No habían acudido en su ayuda. Había suplicado, rogado, que la sacaran de Heathcrest, que le permitieran asistir a un colegio que estuviera más cerca de la casa. Detestaba el afectado elitismo y la tradición que ponían mala cara ante la individualidad, que ahogaban la creatividad y las expresiones personales y promovían el conformismo. Este lugar era una cárcel. Pero no, ellos habían despreciado sus súplicas. Ninguna de las hijas asistiría a un colegio local. Heathcrest edificaría su carácter, promovería los vínculos que le servirían el resto de su vida, aliadas en quienes ella podría confiar. Pero ella no quería conexiones ni aliadas. Quería amigas. Amigas normales.

Que sus padres acudieran a ayudar a Saffie era una injusticia, y había calado hondo en su alma. Ellos siempre encontraban nuevos modos de hacerla sentir inferior y, a menudo, ni siquiera se enteraban.

Bueno, ya no más, pensó con determinación. Esa noche los llamaría por teléfono y se aseguraría de que la escucharan. Y tenía el arma precisa para usar a su favor. El conocimiento es poder.

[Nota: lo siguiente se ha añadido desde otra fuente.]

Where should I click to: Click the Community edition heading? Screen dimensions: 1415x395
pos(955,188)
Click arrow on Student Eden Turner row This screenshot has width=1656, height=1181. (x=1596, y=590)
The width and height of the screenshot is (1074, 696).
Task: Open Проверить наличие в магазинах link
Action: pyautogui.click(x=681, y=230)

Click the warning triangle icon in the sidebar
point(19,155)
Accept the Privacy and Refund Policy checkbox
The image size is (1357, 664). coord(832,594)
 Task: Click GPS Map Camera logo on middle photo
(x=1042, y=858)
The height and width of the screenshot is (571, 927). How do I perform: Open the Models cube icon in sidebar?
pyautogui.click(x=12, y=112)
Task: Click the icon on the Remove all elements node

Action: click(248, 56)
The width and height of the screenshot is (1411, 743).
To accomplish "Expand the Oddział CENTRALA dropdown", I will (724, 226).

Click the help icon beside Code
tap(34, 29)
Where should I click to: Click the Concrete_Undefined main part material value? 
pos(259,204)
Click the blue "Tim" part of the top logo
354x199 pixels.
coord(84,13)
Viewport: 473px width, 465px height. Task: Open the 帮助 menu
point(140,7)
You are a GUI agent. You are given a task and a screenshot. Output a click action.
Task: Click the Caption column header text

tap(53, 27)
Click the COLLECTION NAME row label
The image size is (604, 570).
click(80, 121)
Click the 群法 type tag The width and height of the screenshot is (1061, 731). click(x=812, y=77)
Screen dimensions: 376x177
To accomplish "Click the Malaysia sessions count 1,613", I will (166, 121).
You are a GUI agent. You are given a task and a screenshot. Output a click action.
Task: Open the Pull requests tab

Cuando rodeó el muro de ladrillos, una figura familiar apareció ante ella.

Frunció el ceño.

—¿Qué haces...?

Sus palabras quedaron interrumpidas cuando el primer puñetazo se estrelló en su sien izquierda.

Se le nubló la vista. Cayó al suelo.

¿Qué estaba ocurriendo? ¿Qué había hecho?

No había ningún motivo.

El segundo impacto le dio en la nuca; esta vez, con el pie. Le siguieron llegando más golpes por todo el costado izquierdo. Ella procuraba enconcharse para protegerse y su cerebro estupefacto trataba de conectar los datos. Un porrazo en el riñón irradió explosiones de dolor por todo su cuerpo. Quería defenderse mientras su mente se aferraba a una pregunta. Tiene que ser un error, gritaba su cerebro mientras los golpes seguían llegando.

Quiso girar en el suelo, pero otra patada en el costado izquierdo le trajo a la boca un sabor metálico. Escupió el líquido que amenazaba con descender por su garganta. Un pequeño charco rojo aterrizó a un par de centímetros de su boca.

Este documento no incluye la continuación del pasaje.